[EXERCISE MATERIALS — start]
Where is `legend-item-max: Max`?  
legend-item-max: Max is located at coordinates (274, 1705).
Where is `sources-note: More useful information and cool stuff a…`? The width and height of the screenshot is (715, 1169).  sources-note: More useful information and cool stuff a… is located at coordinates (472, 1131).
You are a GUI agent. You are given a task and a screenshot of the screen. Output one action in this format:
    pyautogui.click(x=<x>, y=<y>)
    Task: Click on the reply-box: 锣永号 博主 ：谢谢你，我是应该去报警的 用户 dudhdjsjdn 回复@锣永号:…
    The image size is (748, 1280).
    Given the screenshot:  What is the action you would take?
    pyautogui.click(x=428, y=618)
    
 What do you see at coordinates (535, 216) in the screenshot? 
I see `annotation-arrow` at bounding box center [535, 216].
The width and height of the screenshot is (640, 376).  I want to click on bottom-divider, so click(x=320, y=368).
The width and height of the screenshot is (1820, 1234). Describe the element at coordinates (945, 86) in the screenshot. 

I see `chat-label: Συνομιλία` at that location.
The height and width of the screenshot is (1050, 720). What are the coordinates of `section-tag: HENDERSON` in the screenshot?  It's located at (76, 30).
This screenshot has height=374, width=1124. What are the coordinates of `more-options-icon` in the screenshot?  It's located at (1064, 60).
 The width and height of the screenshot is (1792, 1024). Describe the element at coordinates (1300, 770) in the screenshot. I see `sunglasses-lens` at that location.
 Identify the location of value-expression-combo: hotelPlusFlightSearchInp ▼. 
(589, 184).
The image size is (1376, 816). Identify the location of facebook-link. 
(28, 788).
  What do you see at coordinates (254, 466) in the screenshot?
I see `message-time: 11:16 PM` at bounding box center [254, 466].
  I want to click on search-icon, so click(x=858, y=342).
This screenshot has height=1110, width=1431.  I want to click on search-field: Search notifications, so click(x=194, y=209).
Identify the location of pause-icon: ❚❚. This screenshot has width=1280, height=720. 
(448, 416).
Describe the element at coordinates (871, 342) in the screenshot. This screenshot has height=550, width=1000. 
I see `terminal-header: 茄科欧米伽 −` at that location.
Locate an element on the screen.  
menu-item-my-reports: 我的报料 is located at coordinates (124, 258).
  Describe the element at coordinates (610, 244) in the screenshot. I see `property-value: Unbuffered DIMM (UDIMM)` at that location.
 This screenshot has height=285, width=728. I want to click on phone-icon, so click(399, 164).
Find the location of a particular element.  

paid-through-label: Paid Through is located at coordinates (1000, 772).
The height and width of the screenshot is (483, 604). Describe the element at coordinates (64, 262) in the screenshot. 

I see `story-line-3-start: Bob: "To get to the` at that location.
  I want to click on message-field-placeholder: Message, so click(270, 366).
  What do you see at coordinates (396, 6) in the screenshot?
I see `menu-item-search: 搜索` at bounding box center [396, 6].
[EXERCISE MATERIALS — finish]
• WRITTEN TASK: Render the lines above as a Markdown table with two columns, No. and Line. Number the rows in order and leave out blank lines.

• EXPECTED OUTPUT:
| No. | Line |
|---|---|
| 1 | Where is `legend-item-max: Max`?   |
| 2 | legend-item-max: Max is located at coordinates (274, 1705). |
| 3 | Where is `sources-note: More useful information and cool stuff a…`? The width and height of the screenshot is (715, 1169).  sources-note: More useful information and cool stuff a… is located at coordinates (472, 1131). |
| 4 | You are a GUI agent. You are given a task and a screenshot of the screen. Output one action in this format: |
| 5 |     pyautogui.click(x=<x>, y=<y>) |
| 6 |     Task: Click on the reply-box: 锣永号 博主 ：谢谢你，我是应该去报警的 用户 dudhdjsjdn 回复@锣永号:… |
| 7 |     The image size is (748, 1280). |
| 8 |     Given the screenshot:  What is the action you would take? |
| 9 |     pyautogui.click(x=428, y=618) |
| 10 |  What do you see at coordinates (535, 216) in the screenshot?  |
| 11 | I see `annotation-arrow` at bounding box center [535, 216]. |
| 12 | The width and height of the screenshot is (640, 376).  I want to click on bottom-divider, so click(x=320, y=368). |
| 13 | The width and height of the screenshot is (1820, 1234). Describe the element at coordinates (945, 86) in the screenshot.  |
| 14 | I see `chat-label: Συνομιλία` at that location. |
| 15 | The height and width of the screenshot is (1050, 720). What are the coordinates of `section-tag: HENDERSON` in the screenshot?  It's located at (76, 30). |
| 16 | This screenshot has height=374, width=1124. What are the coordinates of `more-options-icon` in the screenshot?  It's located at (1064, 60). |
| 17 |  The width and height of the screenshot is (1792, 1024). Describe the element at coordinates (1300, 770) in the screenshot. I see `sunglasses-lens` at that location. |
| 18 |  Identify the location of value-expression-combo: hotelPlusFlightSearchInp ▼.  |
| 19 | (589, 184). |
| 20 | The image size is (1376, 816). Identify the location of facebook-link.  |
| 21 | (28, 788). |
| 22 |   What do you see at coordinates (254, 466) in the screenshot? |
| 23 | I see `message-time: 11:16 PM` at bounding box center [254, 466]. |
| 24 |   I want to click on search-icon, so click(x=858, y=342). |
| 25 | This screenshot has height=1110, width=1431.  I want to click on search-field: Search notifications, so click(x=194, y=209). |
| 26 | Identify the location of pause-icon: ❚❚. This screenshot has width=1280, height=720.  |
| 27 | (448, 416). |
| 28 | Describe the element at coordinates (871, 342) in the screenshot. This screenshot has height=550, width=1000.  |
| 29 | I see `terminal-header: 茄科欧米伽 −` at that location. |
| 30 | Locate an element on the screen.   |
| 31 | menu-item-my-reports: 我的报料 is located at coordinates (124, 258). |
| 32 |   Describe the element at coordinates (610, 244) in the screenshot. I see `property-value: Unbuffered DIMM (UDIMM)` at that location. |
| 33 |  This screenshot has height=285, width=728. I want to click on phone-icon, so click(399, 164). |
| 34 | Find the location of a particular element.   |
| 35 | paid-through-label: Paid Through is located at coordinates (1000, 772). |
| 36 | The height and width of the screenshot is (483, 604). Describe the element at coordinates (64, 262) in the screenshot.  |
| 37 | I see `story-line-3-start: Bob: "To get to the` at that location. |
| 38 |   I want to click on message-field-placeholder: Message, so click(270, 366). |
| 39 |   What do you see at coordinates (396, 6) in the screenshot? |
| 40 | I see `menu-item-search: 搜索` at bounding box center [396, 6]. |